■ **Task statement**: Please revise the records below by replacing "toolbar" with "tool strip" and leaving everything else unchanged.

====== Task data

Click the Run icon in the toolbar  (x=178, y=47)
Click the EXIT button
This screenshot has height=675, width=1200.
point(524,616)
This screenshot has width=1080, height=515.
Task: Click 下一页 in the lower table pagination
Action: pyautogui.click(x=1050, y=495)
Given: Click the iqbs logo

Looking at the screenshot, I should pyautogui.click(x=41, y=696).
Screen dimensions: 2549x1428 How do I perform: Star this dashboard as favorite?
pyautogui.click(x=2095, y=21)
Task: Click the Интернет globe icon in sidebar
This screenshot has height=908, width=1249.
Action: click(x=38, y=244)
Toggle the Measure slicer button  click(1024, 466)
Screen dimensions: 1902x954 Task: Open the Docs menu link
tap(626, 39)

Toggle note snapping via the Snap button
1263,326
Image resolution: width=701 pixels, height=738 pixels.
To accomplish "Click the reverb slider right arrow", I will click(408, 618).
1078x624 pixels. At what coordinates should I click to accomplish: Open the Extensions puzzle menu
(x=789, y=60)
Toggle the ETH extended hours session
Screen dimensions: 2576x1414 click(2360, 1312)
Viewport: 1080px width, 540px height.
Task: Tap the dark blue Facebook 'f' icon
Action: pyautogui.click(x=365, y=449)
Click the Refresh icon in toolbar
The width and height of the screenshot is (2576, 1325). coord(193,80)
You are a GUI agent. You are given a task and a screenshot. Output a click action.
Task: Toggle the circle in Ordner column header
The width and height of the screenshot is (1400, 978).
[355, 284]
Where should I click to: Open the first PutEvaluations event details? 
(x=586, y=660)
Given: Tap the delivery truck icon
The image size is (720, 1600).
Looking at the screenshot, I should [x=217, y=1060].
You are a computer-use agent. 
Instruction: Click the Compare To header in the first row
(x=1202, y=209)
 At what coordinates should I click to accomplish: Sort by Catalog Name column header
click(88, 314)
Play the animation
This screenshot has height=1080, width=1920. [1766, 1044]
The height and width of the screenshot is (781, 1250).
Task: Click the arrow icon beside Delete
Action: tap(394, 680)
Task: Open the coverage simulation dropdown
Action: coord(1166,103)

============

■ **Exercise result**:
Click the Run icon in the tool strip  (x=178, y=47)
Click the EXIT button
This screenshot has height=675, width=1200.
point(524,616)
This screenshot has width=1080, height=515.
Task: Click 下一页 in the lower table pagination
Action: pyautogui.click(x=1050, y=495)
Given: Click the iqbs logo

Looking at the screenshot, I should pyautogui.click(x=41, y=696).
Screen dimensions: 2549x1428 How do I perform: Star this dashboard as favorite?
pyautogui.click(x=2095, y=21)
Task: Click the Интернет globe icon in sidebar
This screenshot has height=908, width=1249.
Action: click(x=38, y=244)
Toggle the Measure slicer button  click(1024, 466)
Screen dimensions: 1902x954 Task: Open the Docs menu link
tap(626, 39)

Toggle note snapping via the Snap button
1263,326
Image resolution: width=701 pixels, height=738 pixels.
To accomplish "Click the reverb slider right arrow", I will click(408, 618).
1078x624 pixels. At what coordinates should I click to accomplish: Open the Extensions puzzle menu
(x=789, y=60)
Toggle the ETH extended hours session
Screen dimensions: 2576x1414 click(2360, 1312)
Viewport: 1080px width, 540px height.
Task: Tap the dark blue Facebook 'f' icon
Action: pyautogui.click(x=365, y=449)
Click the Refresh icon in tool strip
The width and height of the screenshot is (2576, 1325). coord(193,80)
You are a GUI agent. You are given a task and a screenshot. Output a click action.
Task: Toggle the circle in Ordner column header
The width and height of the screenshot is (1400, 978).
[355, 284]
Where should I click to: Open the first PutEvaluations event details? 
(x=586, y=660)
Given: Tap the delivery truck icon
The image size is (720, 1600).
Looking at the screenshot, I should [x=217, y=1060].
You are a computer-use agent. 
Instruction: Click the Compare To header in the first row
(x=1202, y=209)
 At what coordinates should I click to accomplish: Sort by Catalog Name column header
click(88, 314)
Play the animation
This screenshot has height=1080, width=1920. [1766, 1044]
The height and width of the screenshot is (781, 1250).
Task: Click the arrow icon beside Delete
Action: tap(394, 680)
Task: Open the coverage simulation dropdown
Action: coord(1166,103)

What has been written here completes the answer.